[Te doen]
1. Welk begrip omschreef de Raad volgens het tekstblok over satellietuitzendingen om de rechtsonzekerheid weg te nemen?
2. Schrijf het tekstblok over auteursrecht bij satellietuitzendingen verder vanaf de laatste zin.

Verder herinner ik eraan, dat het bepaalde in artikel 1, lid 2, sub a, er blijkens lid 2, sub b), en de veertiende overweging van de considerans in wezen toe strekt, de gelijktijdige toepassing van twee of meer nationale wettelijke regelingen op dezelfde uitzending per satelliet van auteursrechtelijk beschermde werken te voorkomen. Om de tot dan toe bestaande rechtsonzekerheid met betrekking tot de te verkrijgen rechten en de daaruit voortvloeiende belemmering voor grensoverschrijdende uitzendingen weg te nemen, omschreef de Raad het begrip mededeling aan het publiek per satelliet binnen de Gemeenschap.(20) Staat eenmaal vast dat de mededeling wordt geacht te zijn gedaan in de lidstaat van oorsprong, dan is het de wet van deze staat waaraan de auteur het exclusieve recht ontleent om de uitzending van het werk bij overeenkomst toe te staan.(21) Bijgevolg zijn delidstaten krachtens de richtlijn verplicht, in hun recht bepalingen op te nemen betreffende het recht van uitzending per satelliet (artikel 2).(22)

[Aangeleverde gegevens]
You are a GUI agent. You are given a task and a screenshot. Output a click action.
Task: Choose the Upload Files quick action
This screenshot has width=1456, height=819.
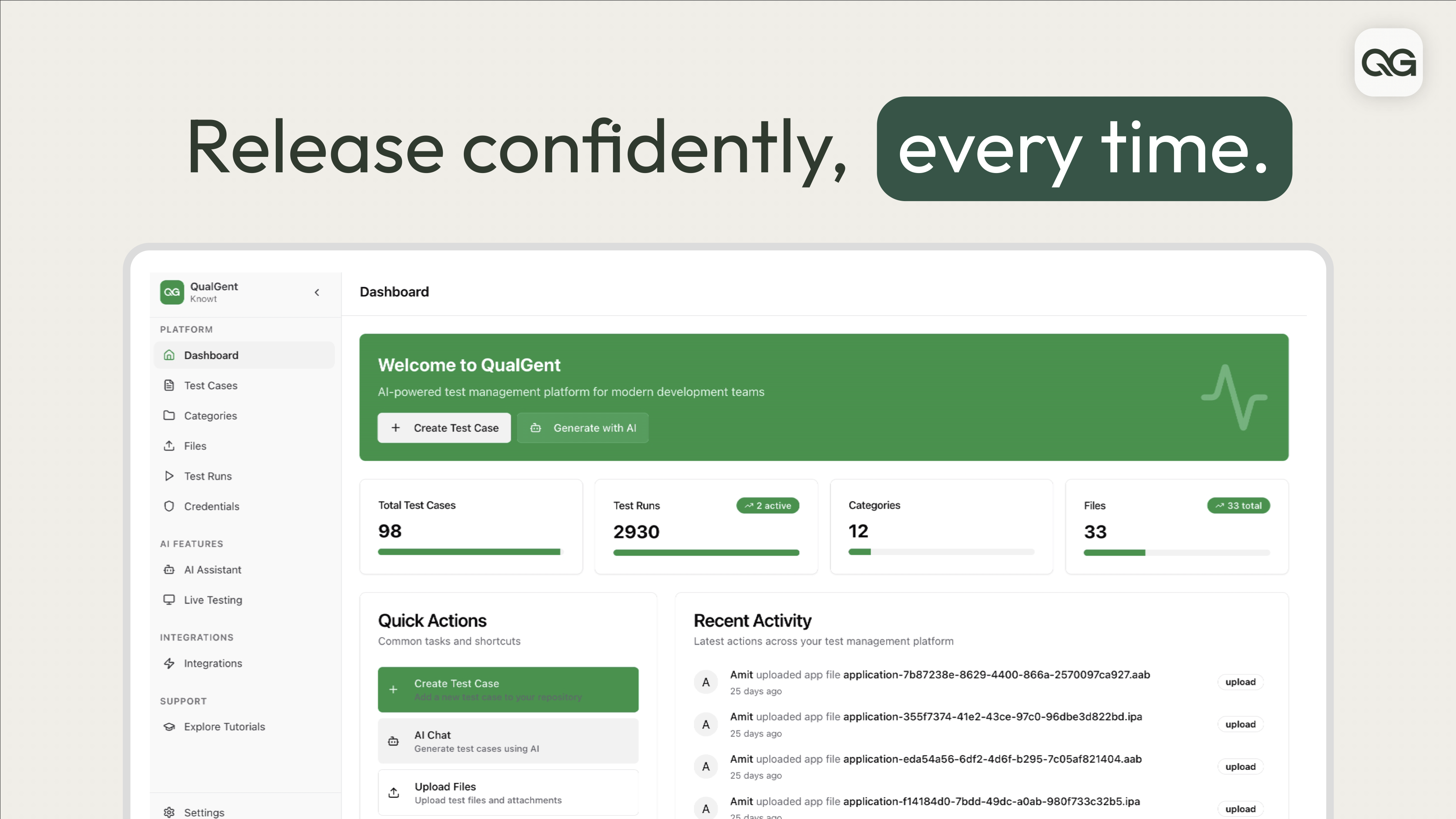pyautogui.click(x=508, y=792)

[Antwoorden per opdracht]
1. Het begrip mededeling aan het publiek per satelliet binnen de Gemeenschap.

2.
Voor de doorgifte via de kabel is echter een andere oplossing gevonden: zoals de Britse regering opmerkt, verplicht de richtlijn hier niet tot invoering van een overeenkomstig exclusief recht, maar gaat zij ervan uit, dat er in de nationale wetgeving andere rechten („auteursrechten en naburige rechten”) bestaan, die niet geharmoniseerd noch omschreven worden, doch die de lidstaten moeten doen eerbiedigen (artikel 8). Voor wat deze conclusie betreft, ligt het strijdpunt in de onderhavige zaak - dat wil zeggen de bepaling van de inhoud van het uitzendrecht in geval van mededeling aan het publiek via de kabel van een reeds uitgezonden beschermd werk - derhalve buiten het materiële toepassingsgebied van de richtlijn, die ten aanzien van dat exclusieve recht enkel voorschrijft, dat de uitoefening ervan door een maatschappij voor collectieve belangenbehartiging moet geschieden (artikel 9).

15.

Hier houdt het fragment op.